Treatment and Assessment of Fibromyalgia

Physical Approaches to the Management of Fibromyalgia - A Multidisciplinary Approach

Fibromyalgia is a common disorder affecting approximately 2% of the Canadian population. Patients diagnosed with fibromyalgia commonly present with chronic, widespread pain as well as fatigue, depression, mood disturbances, and cognitive symptoms. As a result, fibromyalgia has a negative impact on the patient's quality of life, and a negative financial impact for them, society, and the healthcare system, through lost wages and delayed diagnosis. Therefore a more direct and conclusive method of diagnosis is needed.

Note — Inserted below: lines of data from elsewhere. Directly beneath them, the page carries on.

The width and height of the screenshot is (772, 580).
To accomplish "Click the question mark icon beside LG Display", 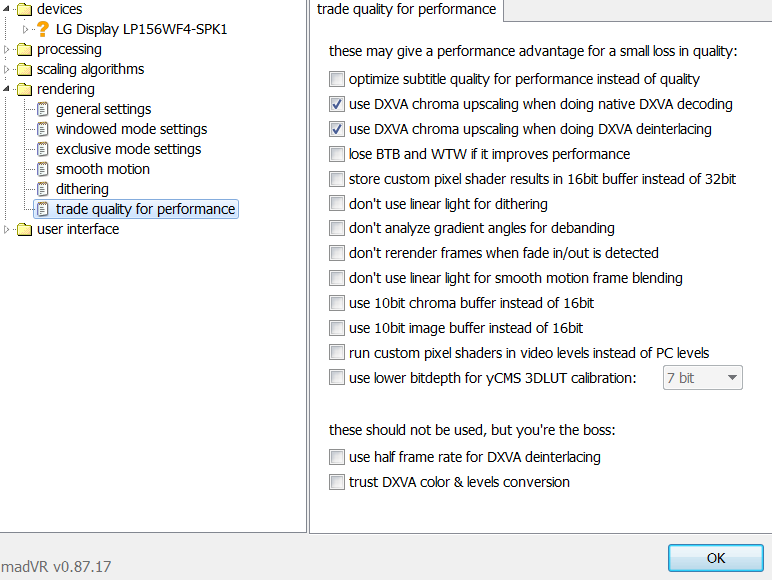I will click(43, 29).
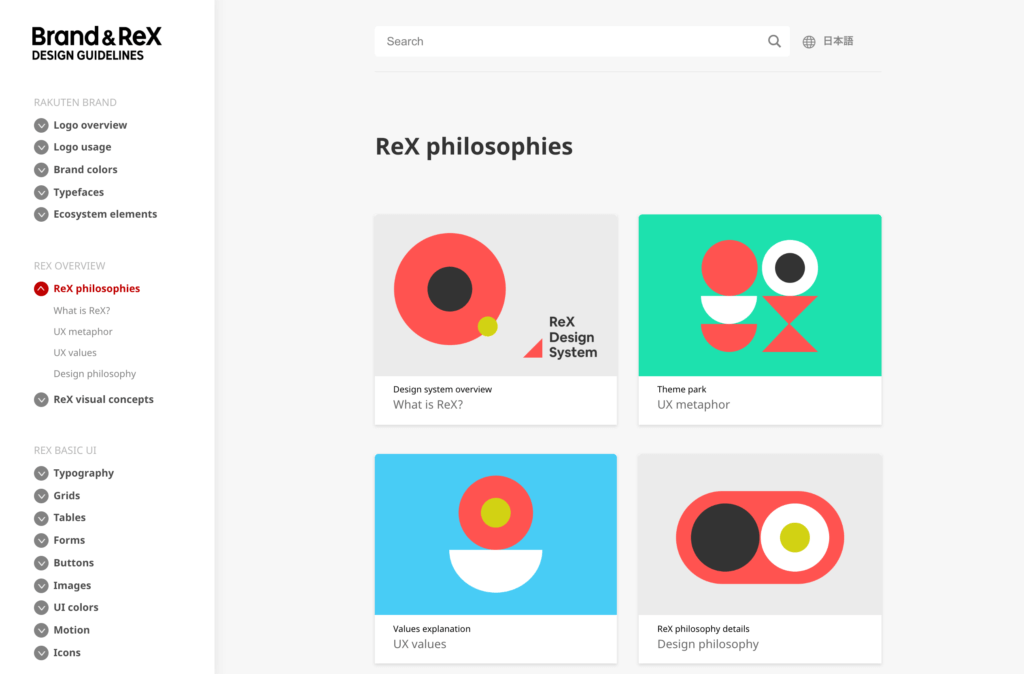1024x674 pixels.
Task: Open the UX metaphor sidebar sub-item
Action: pyautogui.click(x=83, y=332)
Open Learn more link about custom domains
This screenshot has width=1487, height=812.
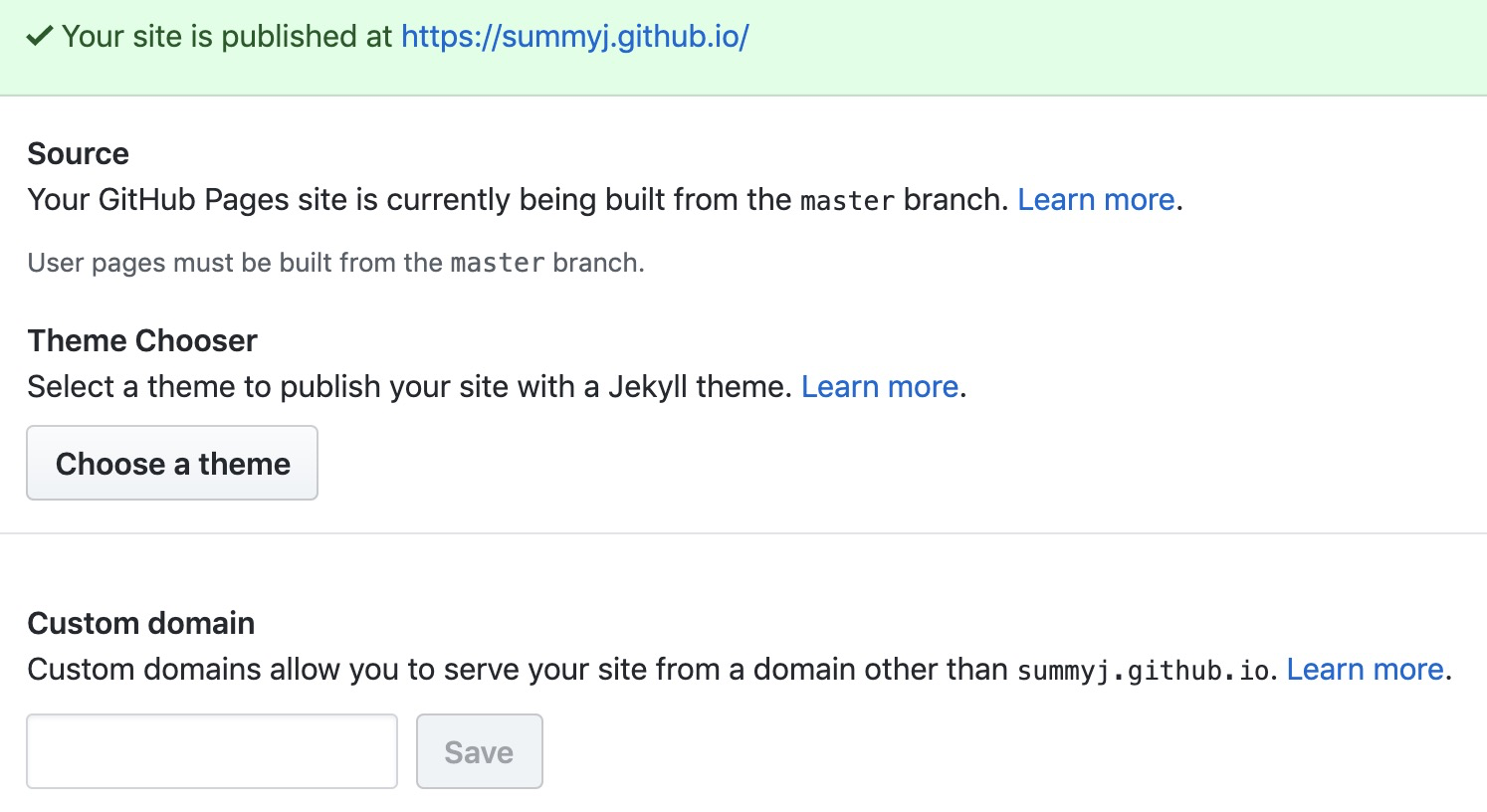pyautogui.click(x=1364, y=670)
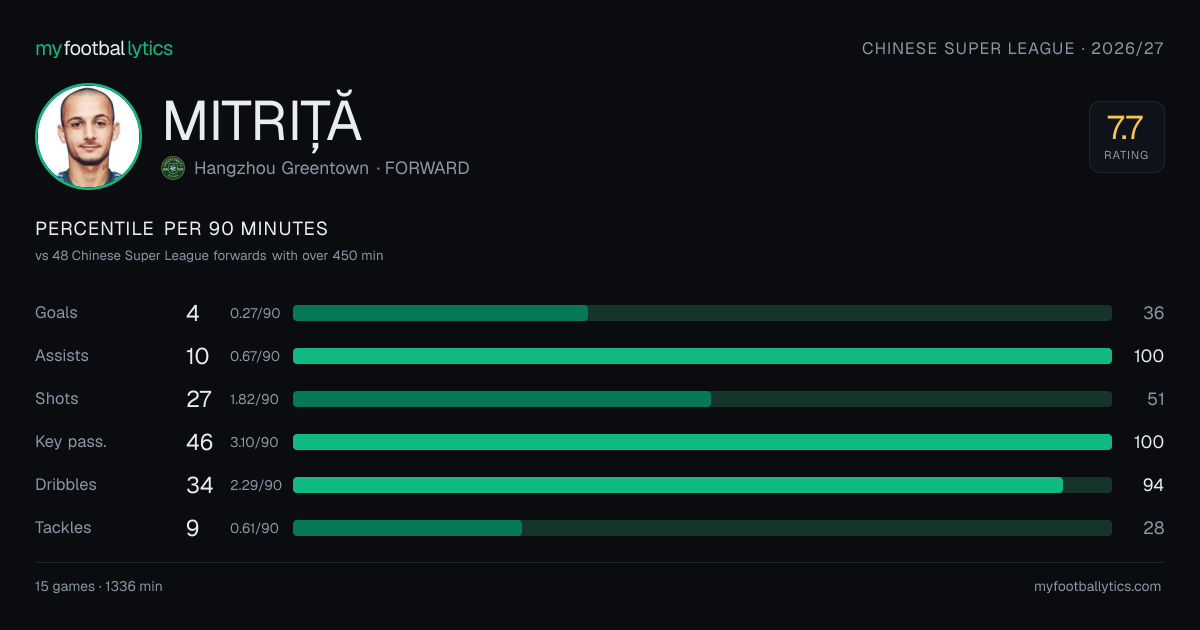Click the Chinese Super League 2026/27 header

pyautogui.click(x=1013, y=48)
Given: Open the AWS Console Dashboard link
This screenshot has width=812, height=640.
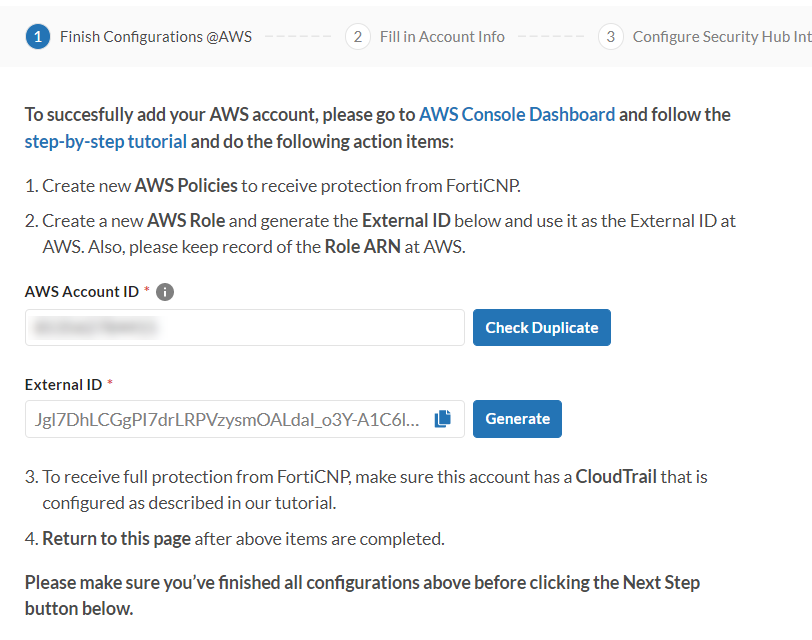Looking at the screenshot, I should pos(517,114).

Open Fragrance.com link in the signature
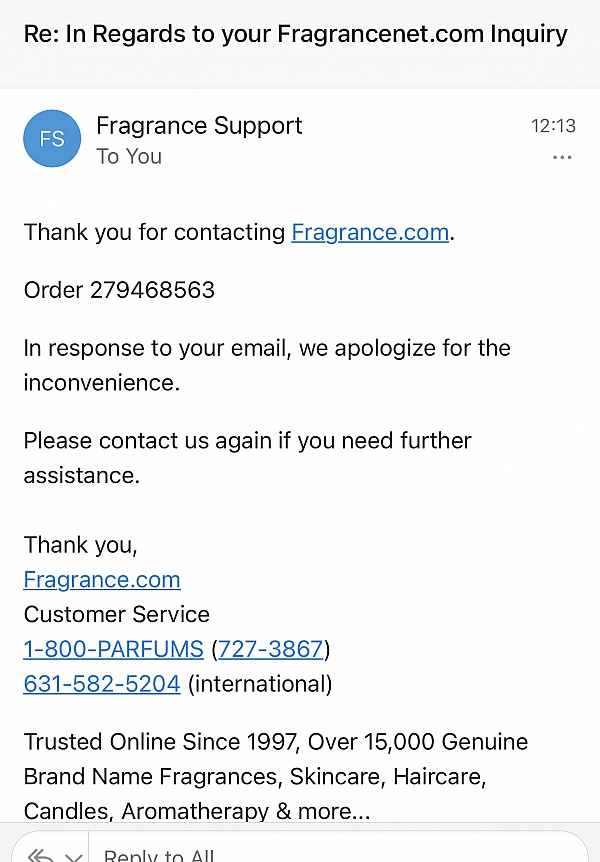[102, 580]
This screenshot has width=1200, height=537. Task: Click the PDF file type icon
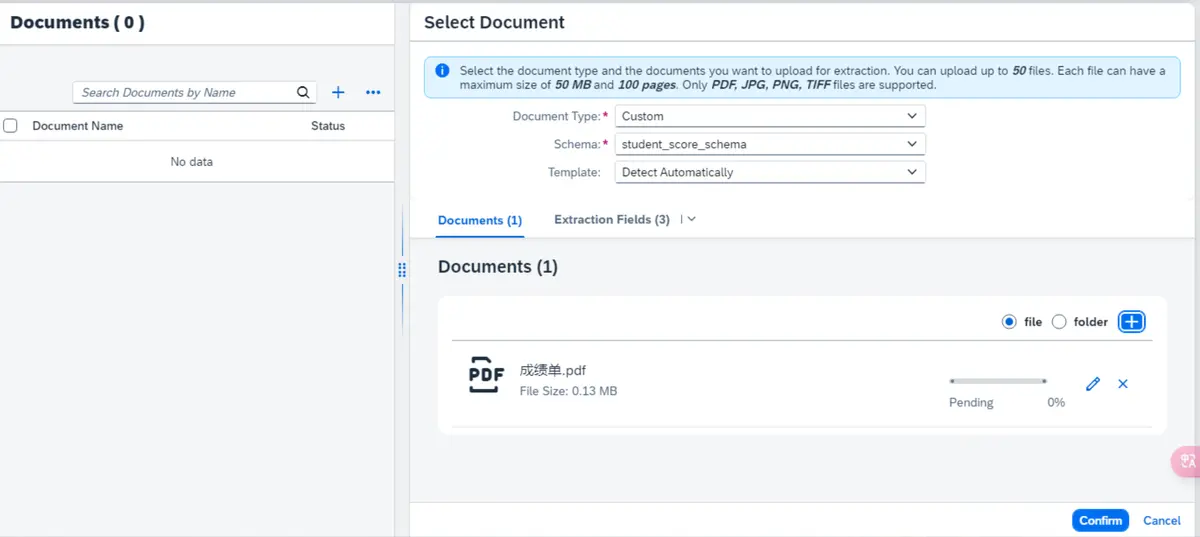[x=486, y=375]
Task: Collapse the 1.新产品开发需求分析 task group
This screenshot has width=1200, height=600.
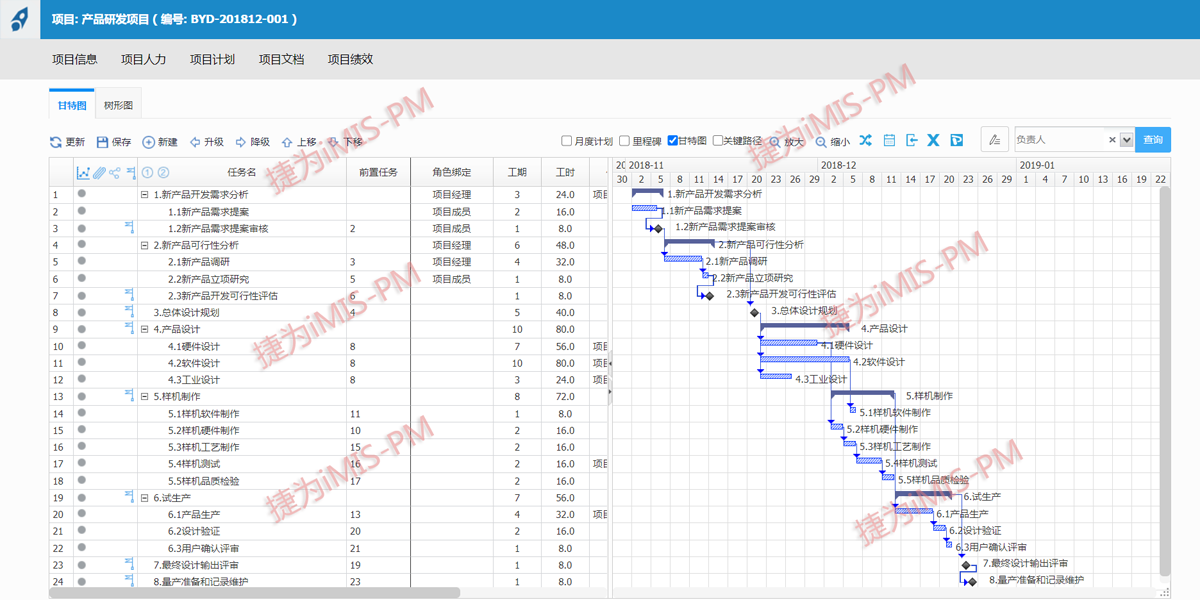Action: pyautogui.click(x=145, y=195)
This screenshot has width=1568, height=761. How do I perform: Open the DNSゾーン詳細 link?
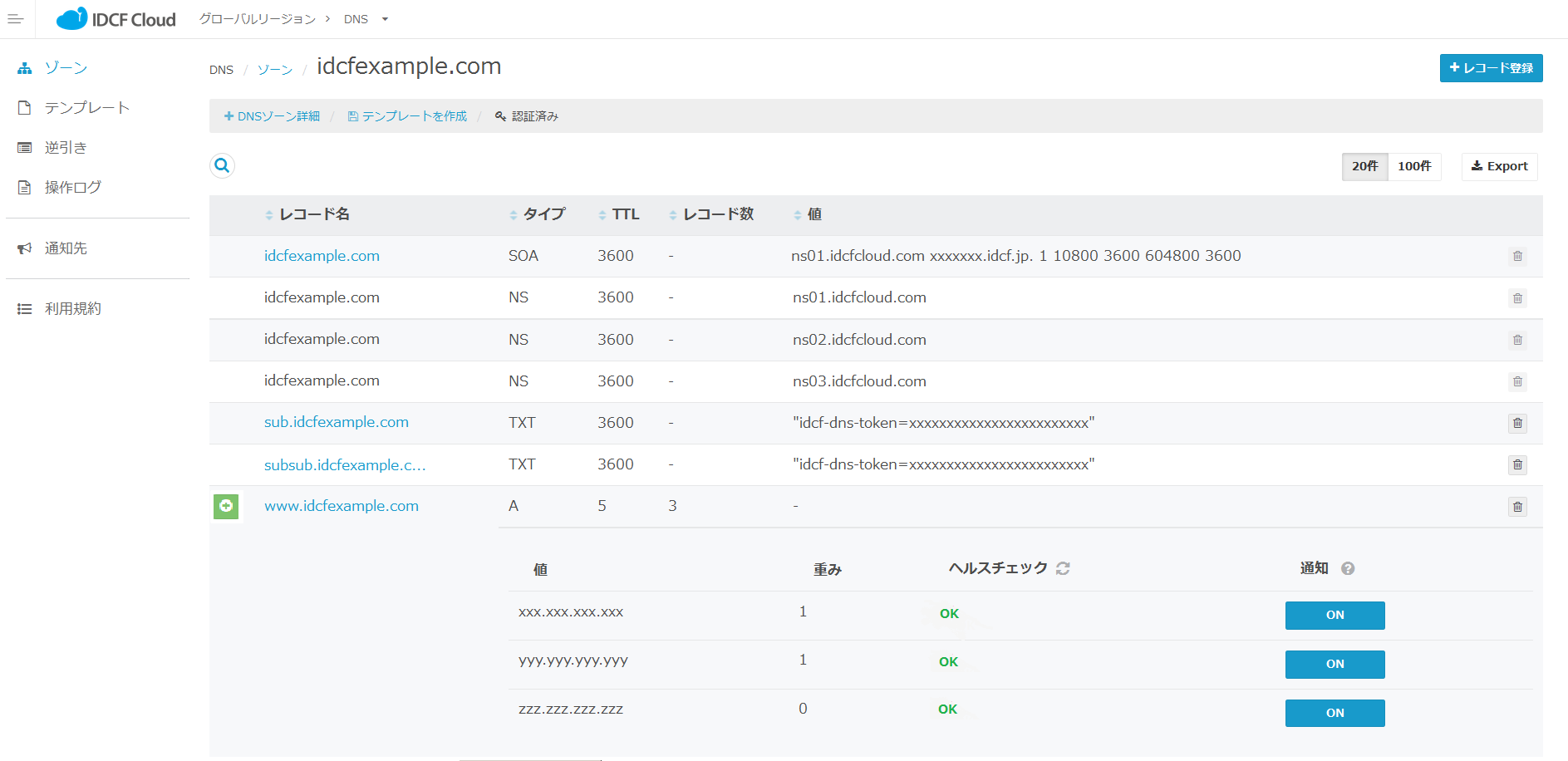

Recently, fibromyalgia diagnosis has been based on the modified American College of Rheumatology Preliminary Diagnostic Criteria for fibromyalgia. To assist with diagnosis, recent evidence shows that compared to healthy people, people with fibromyalgia present with differences on functional MRI (fMRI) whole brain scans, as well as differences in a functional blood biomarker challenge test, known as fm/a. The fm/a determines the function of the immune system in response to a stimulus, and has been used previously to show that people with fibromyalgia have a severely blunted immune response.

Despite the number of treatment options available, interventions for chronic pain remain largely ineffective. In light of its demonstrated effectiveness, safety, and ease of use in previous studies, radial shockwave therapy (RSWT) has been selected for inclusion in the present study. The main objective of this study is to determine the efficacy and effect of RSWT compared to placebo on the symptoms frequently reported in association with fibromyalgia. In addition, the fm/a and brain activity associated with pain patterns (fMRI) may assist in early diagnosis and prediction of treatment success in patients with fibromyalgia.

Study Overview

• Status: Completed
• Conditions: Fibromyalgia
• Intervention / Treatment: Device: Radial Shockwave Therapy; Other: Placebo Comparator: Group 2 - Placebo Group

Detailed Description

At St. Joseph's Care Group (SJCG) rheumatologist and chronic pain physician will determine if a client is eligible to participate in the study using the inclusion/exclusion criteria (outlined in the attached grant proposal). Physician would then ask if the client would be open to discussing their possible involvement in a research study. If so, a member of the research team other than physicians will visit with the client at the Chronic Pain Management program at SJCG to discuss the project and complete the informed consent process if the client would like to participate.

Following informed consent, the participant would be assigned to one of two groups following a restricted randomization procedure. This will be completed using open-source minimization software called Qminim. The process of minimization ensures group sizes are equal and eliminates potential bias that may be introduced which is important for clinical research of small sizes. Group 1 will receive Radial Shockwave Therapy (RSWT) while group 2 will be the placebo group. Once participants in the placebo group have completed the study, RSWT will be offered, although it will not be included in the data analysis. Participants will be grouped for minimization based on sex and age in the following ranges: 18-30, 31-45, 46-60 years. All participant information/group assignment will be coded to maintain confidentiality. Group assignment will be unknown to the participant until they complete the study (or withdraw from the study).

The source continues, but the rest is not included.